- **次の課題**
1 - 本文のうち、「今後数十年間の配当収入増とポ」を含む箇所から書き写し始め、「配当利回りは2.5%です(執筆時点)。」まで来たら止めて、その範囲を一字一句違えずに書き写してください。
2 - 本文によれば、配当王の称号は何年以上増配を続ける銘柄に与えられますか。

- **演習本文**
---------------
※モトリーフール米国本社、2021年4月4日投稿記事より

 投資家が銘柄選択をする際には、各人の投資戦略やポートフォリオの目標と合致するものを選ぶ必要がありますが、彼らが配当銘柄を特に好むのにはもっともな理由があります。

 優良配当銘柄は、副収入源を得られると同時に、今後の投資のための現金が積み増しできるのです。

 今後数十年間の配当収入増とポートフォリオ成長のために、信頼できる優良配当銘柄を3つ紹介します。

ジョンソン・エンド・ジョンソン:幅広い製品とCOVID-19ワクチン供給

 ヘルスケア製品大手ジョンソン・エンド・ジョンソン(NYSE:JNJ)は目新しい銘柄ではありません。

 同社は株主に付加価値を与えつつ成長し続け、なおかつ不況にも強い安定銘柄です。

 配当利回りは2.5%です(執筆時点)。

 同社配当の最大の魅力は、利回りではありません。

 同社はほぼ60年間、一貫して増配を続けており、増配を50年以上続ける銘柄に与えられる配当王の称号を得ています。

 2020年に配当王とされた企業は、30社足らずです。
---------------
- **保存済みのデータ項目**
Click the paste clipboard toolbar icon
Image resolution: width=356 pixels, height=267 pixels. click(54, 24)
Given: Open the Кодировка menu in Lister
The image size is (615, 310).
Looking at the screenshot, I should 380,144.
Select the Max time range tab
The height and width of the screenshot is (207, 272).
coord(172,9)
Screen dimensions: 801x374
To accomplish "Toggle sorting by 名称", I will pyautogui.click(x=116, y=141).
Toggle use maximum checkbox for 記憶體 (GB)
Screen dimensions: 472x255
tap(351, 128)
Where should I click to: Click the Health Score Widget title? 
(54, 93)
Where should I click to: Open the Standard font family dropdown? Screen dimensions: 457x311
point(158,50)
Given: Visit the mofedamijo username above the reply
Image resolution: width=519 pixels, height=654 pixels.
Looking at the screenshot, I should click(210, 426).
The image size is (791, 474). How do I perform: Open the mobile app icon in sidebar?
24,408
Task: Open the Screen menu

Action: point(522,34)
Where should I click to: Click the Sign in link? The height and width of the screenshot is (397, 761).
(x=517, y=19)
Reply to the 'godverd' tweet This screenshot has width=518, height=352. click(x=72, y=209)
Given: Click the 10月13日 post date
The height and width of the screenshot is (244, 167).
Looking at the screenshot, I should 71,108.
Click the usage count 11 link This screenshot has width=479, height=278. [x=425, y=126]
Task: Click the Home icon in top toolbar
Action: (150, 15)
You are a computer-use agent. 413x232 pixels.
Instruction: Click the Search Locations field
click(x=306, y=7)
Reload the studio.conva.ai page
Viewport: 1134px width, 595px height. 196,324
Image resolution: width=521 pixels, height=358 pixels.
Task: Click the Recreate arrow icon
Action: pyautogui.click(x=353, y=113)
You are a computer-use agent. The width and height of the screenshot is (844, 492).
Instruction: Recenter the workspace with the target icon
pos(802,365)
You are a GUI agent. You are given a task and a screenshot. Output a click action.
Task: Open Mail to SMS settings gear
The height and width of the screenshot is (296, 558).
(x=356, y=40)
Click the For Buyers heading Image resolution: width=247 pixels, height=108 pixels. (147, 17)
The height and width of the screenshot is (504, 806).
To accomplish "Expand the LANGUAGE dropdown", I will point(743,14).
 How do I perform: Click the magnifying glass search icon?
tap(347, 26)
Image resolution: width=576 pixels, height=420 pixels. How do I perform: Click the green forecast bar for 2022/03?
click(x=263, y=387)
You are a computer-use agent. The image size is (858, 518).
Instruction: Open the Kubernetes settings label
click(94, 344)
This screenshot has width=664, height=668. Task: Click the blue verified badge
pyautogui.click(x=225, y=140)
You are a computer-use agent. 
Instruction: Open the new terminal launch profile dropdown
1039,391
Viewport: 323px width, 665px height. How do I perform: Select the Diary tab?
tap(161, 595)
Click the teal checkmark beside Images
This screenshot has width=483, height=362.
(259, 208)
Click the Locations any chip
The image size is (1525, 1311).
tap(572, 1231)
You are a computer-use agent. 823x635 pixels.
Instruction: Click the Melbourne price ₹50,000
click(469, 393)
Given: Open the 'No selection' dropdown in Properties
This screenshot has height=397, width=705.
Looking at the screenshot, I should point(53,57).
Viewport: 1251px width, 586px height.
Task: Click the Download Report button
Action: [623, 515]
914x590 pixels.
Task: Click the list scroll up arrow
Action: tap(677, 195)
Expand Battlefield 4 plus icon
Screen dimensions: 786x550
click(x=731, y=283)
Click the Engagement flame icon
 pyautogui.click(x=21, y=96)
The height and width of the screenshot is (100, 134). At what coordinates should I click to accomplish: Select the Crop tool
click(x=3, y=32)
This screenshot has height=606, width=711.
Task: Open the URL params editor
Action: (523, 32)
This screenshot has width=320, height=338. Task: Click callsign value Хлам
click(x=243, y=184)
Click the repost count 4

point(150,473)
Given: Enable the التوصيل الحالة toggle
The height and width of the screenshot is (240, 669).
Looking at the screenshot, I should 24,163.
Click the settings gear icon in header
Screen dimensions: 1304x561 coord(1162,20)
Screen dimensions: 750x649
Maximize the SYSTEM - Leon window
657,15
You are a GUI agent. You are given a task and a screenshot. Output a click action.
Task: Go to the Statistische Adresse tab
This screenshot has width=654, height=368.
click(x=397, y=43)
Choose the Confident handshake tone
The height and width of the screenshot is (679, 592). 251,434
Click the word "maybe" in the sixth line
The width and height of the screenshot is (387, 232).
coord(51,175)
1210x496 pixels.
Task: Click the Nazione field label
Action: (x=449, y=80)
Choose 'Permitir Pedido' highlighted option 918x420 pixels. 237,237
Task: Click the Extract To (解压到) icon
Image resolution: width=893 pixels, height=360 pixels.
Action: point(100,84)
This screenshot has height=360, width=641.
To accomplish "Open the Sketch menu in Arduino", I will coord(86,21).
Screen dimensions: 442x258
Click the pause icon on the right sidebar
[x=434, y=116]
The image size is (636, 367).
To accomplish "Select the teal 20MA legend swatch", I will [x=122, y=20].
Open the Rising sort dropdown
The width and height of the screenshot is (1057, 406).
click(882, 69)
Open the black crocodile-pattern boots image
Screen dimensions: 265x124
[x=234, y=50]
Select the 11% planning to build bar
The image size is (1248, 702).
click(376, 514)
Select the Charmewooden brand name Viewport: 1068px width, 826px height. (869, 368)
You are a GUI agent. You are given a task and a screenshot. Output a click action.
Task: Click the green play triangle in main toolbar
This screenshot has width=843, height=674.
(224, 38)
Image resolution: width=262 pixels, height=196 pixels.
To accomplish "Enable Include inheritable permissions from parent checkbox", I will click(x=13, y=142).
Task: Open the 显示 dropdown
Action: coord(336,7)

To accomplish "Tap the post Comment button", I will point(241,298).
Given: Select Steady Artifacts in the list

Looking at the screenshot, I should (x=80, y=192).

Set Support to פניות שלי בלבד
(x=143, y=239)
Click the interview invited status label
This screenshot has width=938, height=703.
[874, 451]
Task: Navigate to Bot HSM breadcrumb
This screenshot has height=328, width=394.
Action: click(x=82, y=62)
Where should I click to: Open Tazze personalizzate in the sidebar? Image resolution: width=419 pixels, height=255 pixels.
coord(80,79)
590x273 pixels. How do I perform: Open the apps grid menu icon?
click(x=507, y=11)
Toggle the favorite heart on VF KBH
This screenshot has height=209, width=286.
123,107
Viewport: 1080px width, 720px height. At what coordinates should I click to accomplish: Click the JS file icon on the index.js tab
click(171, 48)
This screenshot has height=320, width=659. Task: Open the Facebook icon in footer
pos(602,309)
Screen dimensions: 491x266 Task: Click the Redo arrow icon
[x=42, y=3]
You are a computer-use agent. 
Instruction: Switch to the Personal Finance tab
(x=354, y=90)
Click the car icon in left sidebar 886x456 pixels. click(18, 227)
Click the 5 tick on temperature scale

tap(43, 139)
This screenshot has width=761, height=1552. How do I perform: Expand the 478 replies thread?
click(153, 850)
---------------
- **課題の解答**
1 -
今後数十年間の配当収入増とポートフォリオ成長のために、信頼できる優良配当銘柄を3つ紹介します。

ジョンソン・エンド・ジョンソン:幅広い製品とCOVID-19ワクチン供給

 ヘルスケア製品大手ジョンソン・エンド・ジョンソン(NYSE:JNJ)は目新しい銘柄ではありません。

 同社は株主に付加価値を与えつつ成長し続け、なおかつ不況にも強い安定銘柄です。

 配当利回りは2.5%です(執筆時点)。

2 - 50年以上です。